▸ Task objective:
Take the data below and copy exactly the lines starting at the one with "Viewport: 1176px width, 1029px height." and finishing at the one with "Screen dimensions: 1554x784", both included.

Collected data:
++++++++++

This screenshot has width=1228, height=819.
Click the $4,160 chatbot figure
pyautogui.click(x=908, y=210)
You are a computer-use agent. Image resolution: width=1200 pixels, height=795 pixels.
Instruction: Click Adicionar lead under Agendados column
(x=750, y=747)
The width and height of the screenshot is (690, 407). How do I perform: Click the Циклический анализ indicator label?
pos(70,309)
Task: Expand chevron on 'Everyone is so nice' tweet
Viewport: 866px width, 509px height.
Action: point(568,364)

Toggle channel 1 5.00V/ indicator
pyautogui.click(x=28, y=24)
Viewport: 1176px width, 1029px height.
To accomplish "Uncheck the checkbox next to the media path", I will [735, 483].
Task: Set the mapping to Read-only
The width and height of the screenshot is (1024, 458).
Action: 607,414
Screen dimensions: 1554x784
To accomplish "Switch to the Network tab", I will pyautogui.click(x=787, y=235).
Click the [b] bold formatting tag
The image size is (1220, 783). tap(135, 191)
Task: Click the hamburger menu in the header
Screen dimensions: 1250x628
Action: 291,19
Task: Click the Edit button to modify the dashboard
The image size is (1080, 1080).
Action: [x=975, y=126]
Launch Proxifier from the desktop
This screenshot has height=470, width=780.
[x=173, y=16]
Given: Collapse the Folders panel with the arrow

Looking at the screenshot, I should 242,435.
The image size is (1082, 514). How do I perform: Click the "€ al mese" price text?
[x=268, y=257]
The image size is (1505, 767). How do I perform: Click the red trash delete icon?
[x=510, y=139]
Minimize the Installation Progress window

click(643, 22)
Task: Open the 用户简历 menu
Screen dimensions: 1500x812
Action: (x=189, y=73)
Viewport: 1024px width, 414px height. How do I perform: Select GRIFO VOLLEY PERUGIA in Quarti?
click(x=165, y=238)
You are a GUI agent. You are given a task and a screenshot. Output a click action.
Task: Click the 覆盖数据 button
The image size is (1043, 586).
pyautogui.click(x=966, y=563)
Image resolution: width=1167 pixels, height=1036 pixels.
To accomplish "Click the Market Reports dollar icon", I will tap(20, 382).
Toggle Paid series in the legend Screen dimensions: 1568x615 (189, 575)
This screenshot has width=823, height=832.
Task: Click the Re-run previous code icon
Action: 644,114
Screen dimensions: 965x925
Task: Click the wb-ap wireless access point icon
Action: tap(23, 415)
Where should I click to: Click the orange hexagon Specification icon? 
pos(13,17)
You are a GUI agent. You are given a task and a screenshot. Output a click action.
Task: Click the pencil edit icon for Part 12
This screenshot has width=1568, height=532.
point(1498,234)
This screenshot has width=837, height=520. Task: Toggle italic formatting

++++++++++

▸ Worked solution:
Viewport: 1176px width, 1029px height.
To accomplish "Uncheck the checkbox next to the media path", I will [735, 483].
Task: Set the mapping to Read-only
The width and height of the screenshot is (1024, 458).
Action: 607,414
Screen dimensions: 1554x784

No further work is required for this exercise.